▶ _TASK ITEM_:
No pictures belong in the copy. Reproduce exactly the lines beginning at the line containing "The width and height of the screenshot is (580, 580)." and continuing to the end of the entries below.

(Items listed in a dataset)
──────────

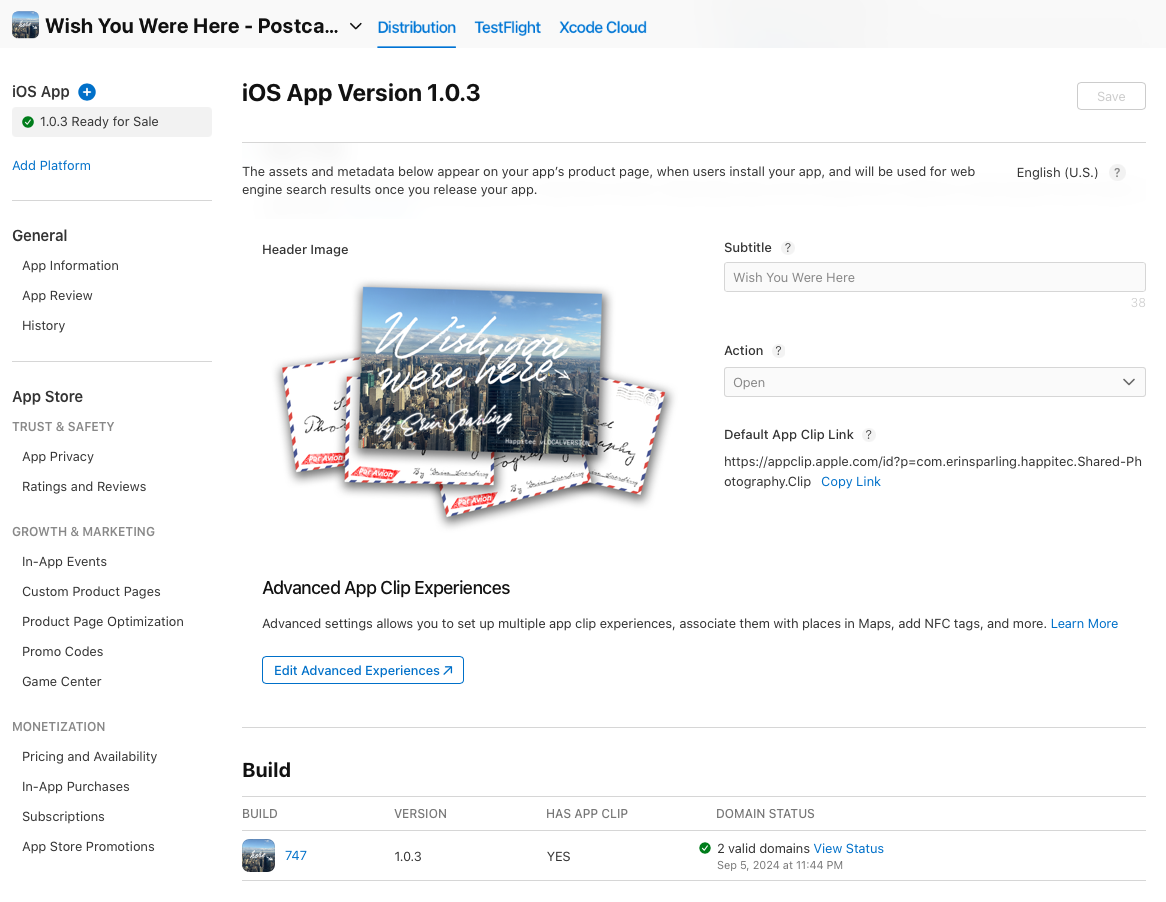The width and height of the screenshot is (1166, 902).
Task: Click the Action help question mark icon
Action: pos(779,351)
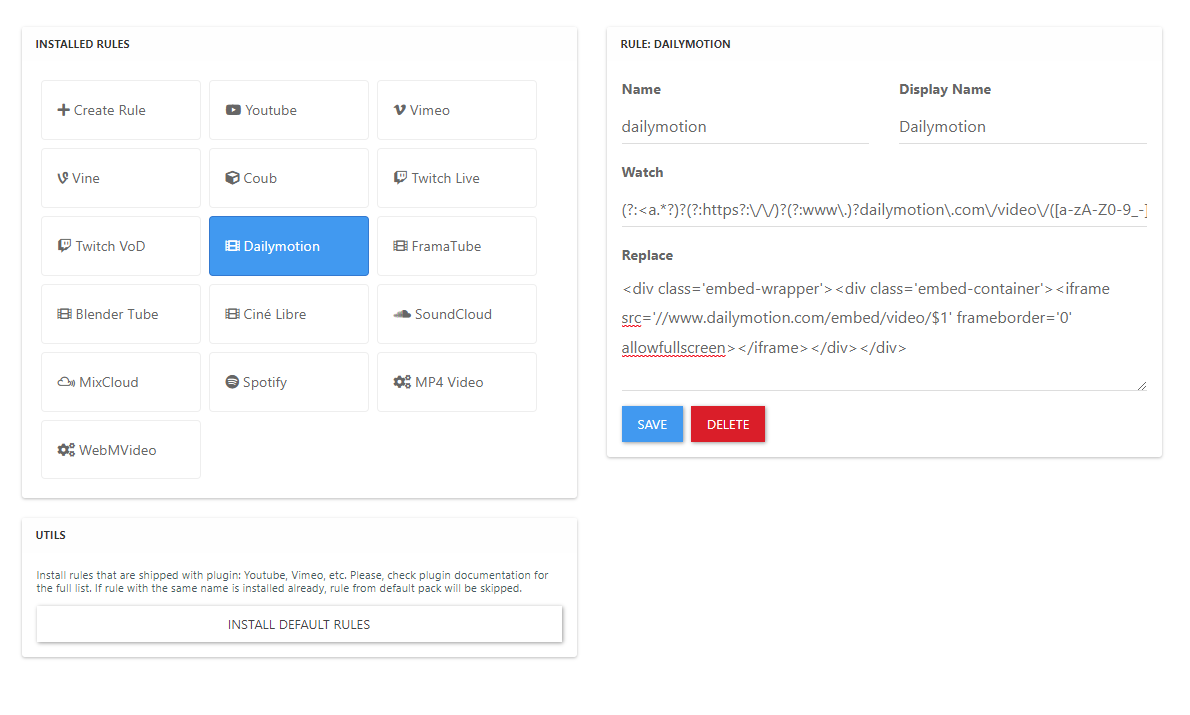Select the Blender Tube rule

[121, 314]
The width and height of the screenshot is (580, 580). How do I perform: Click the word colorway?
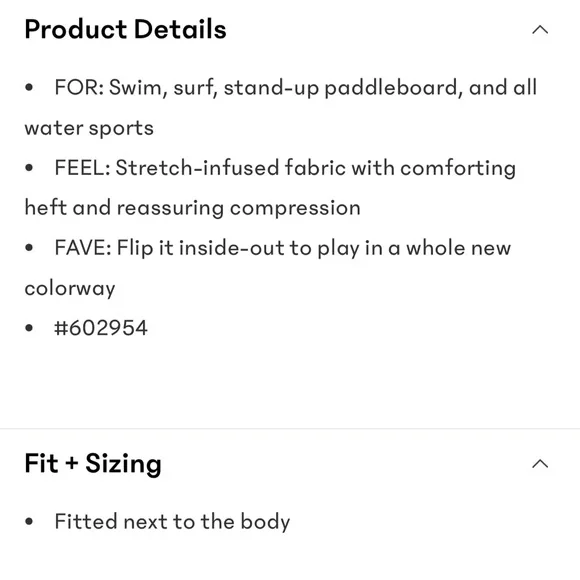click(x=70, y=289)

──────────

▶ _EXERCISE RESPONSE_:
The width and height of the screenshot is (580, 580). How do I perform: Click the word colorway?
click(x=70, y=289)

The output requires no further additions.